A reit mess
December 20, 2004
Most idiotic comment on the Link Reit fiasco must be from Secretary for Housing, Planning and Lands Michael Suen Ming-yeung. He is quoted as saying:
"It's like a 9/11-style attack ... No one can be blamed because you can't expect this to happen."
This rather neatly sums up what went wrong. The government employed a large number of "experts" to advise them on the privitisation and share issue, and none of them anticipated a legal challenge? You really don't have to look very far to see the privatisation has always been controversial, and it is not surprising that someone who is against it might want to take legal action.
The solution to this little puzzle was to ensure that the Housing Ordinance was amended, and then to ensure that if there was going to be any legal action it was completed before the public listing took place. The legislation would have passed, and the legal action would have been won, and then the listing would have been straightforward.
So, would you say that, in a sense, the public interest in this was safeguarded, albeit too late, and in a fashion that was unsettling rather than stability-building?
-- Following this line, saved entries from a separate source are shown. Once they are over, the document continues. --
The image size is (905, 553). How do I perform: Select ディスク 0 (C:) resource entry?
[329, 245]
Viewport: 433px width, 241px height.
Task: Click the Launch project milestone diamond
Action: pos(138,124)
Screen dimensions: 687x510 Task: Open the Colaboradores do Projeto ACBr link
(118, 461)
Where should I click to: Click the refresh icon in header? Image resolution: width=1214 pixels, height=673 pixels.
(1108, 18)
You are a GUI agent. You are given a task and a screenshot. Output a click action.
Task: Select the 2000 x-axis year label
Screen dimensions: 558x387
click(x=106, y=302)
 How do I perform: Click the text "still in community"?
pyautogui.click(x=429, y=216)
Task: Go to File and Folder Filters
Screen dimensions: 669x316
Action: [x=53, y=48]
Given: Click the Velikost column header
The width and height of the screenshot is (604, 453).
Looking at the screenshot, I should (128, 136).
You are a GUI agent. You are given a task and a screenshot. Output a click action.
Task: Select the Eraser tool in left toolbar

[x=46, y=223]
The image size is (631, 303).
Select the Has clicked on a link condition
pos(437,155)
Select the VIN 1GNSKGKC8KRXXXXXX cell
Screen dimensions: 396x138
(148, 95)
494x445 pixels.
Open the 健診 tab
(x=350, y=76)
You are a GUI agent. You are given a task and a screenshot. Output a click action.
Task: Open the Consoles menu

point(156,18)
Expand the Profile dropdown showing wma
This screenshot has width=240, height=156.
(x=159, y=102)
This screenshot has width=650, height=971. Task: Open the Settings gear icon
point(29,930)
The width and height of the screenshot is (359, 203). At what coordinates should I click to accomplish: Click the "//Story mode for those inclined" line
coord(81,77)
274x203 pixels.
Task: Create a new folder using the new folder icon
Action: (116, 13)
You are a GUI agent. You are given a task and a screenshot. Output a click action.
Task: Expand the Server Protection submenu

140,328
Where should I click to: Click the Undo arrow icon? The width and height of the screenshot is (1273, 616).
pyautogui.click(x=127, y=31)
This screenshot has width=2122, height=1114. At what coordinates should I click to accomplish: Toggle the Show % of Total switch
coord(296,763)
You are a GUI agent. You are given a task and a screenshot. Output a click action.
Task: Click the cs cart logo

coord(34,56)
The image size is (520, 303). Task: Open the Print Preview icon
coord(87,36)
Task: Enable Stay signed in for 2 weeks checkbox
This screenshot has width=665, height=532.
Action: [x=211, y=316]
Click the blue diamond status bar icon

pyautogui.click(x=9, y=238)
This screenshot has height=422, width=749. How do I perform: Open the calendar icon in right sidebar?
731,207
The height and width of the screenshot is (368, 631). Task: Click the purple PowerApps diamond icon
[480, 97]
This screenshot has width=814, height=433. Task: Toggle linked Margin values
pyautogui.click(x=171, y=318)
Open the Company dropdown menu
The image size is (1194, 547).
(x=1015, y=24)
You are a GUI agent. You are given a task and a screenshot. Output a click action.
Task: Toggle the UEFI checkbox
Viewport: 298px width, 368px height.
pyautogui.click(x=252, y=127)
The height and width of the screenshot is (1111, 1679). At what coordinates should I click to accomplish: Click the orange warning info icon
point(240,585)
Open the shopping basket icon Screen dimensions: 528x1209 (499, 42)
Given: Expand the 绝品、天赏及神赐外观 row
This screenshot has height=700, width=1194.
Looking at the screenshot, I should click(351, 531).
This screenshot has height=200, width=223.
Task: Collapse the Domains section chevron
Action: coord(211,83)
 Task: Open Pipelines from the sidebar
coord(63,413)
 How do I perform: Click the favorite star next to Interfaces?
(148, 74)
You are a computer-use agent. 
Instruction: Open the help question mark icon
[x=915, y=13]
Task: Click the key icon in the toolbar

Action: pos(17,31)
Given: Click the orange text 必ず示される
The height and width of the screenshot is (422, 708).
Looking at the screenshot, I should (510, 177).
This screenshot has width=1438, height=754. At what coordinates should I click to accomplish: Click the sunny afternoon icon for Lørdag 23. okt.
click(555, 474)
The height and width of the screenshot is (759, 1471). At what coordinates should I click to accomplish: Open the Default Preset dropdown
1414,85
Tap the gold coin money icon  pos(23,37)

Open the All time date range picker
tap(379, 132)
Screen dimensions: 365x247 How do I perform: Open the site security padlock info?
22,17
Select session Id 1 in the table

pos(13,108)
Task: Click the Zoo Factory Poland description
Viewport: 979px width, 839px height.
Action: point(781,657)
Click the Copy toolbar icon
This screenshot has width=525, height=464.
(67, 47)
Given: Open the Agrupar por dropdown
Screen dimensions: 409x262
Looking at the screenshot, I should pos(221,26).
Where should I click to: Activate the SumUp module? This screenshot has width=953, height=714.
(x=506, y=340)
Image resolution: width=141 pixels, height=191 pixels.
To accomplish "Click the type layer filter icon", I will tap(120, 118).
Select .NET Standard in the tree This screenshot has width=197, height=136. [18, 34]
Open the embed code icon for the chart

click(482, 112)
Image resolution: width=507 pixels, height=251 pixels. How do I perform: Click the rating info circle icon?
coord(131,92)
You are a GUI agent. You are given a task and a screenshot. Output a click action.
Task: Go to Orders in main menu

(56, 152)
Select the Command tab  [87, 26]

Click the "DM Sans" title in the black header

It seems to me that the aggressive challenge to this REIT deal was made precisely because members of the public (I am sure that Ms. Lo is not alone in her mission, she's famous for being among a group of people who consistently protest against the housing authority) are tired of having to deal with a government that skirts rules and procedures for its own benefit.
What is your take on that? Isn't this the only true avenue members of the public have? Are they not challenging the government because there are not inbuilt systems to regulate miscreance and misuse of the system itself?